The article says something to the effect of "no matter how much you advance
this strategy, you never get a toddler out of it." And that makes sense
because, presumably, certain parts of the human brain exercise some sort of
top-down control over the sensory-data-processing and other parts.

For example, it seems like the human mind is built to see things as _things_.
Does the human mind _reallY_ start off seeing "pixels" and then learn by
itself to think of the word as solid, whole objects instead of collections of
similarly-colored photons/pixels or atoms? It seems like this is a universal
use-case and it would make sense if our tendency to see the world in terms of
"things" instead of patches of color is built-in (gestalt psychology seems to
suggest this as well).

It sounds like the AI in the article starts off from pixels and then builds up
_some_ _sort_ of model of blocks, the ball, paddle, game physics, etc, (but
then again, maybe it doesn't have those models at all and is just doing
statistical analysis on patterns of pixels). Either way, it likely doesn't
have any higher, context-independent model of objects/things like humans do. I
suspect this may be one of the hurdles in transfer learning. Humans think of
objects as having certain properties. When other objects in other contexts
appear to have similar properties, we guess that they may have other
properties in common which gives at least a rough model of the new object.

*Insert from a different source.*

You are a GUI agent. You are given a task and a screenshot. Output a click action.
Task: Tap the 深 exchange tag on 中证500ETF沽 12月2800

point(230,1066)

So I guess what I'm trying to say is: Humans have hierarchical models of the
world that let us think separately about patterns of light, atoms/molecules,
whole physical objects/things, systems, etc. They are all first-class citizens
and we ascribe properties to each of them. We already have a rough-model of
anything at the same level, but a different context, and with similar-enough
properties to something we already know. It seems to me like this is
fundamentally connected to humans' ability to do transfer-learning. Could this
effect be achieved through bottom-up algorithms, or are we going to have to
figure out some top-down way of developing transferrable, generalizable,
hierarchical models?

------
iandanforth
"video games" (read "world simulator").

The important thing about their work is that it is deliberately marching down
the path of more and more complex world simulations.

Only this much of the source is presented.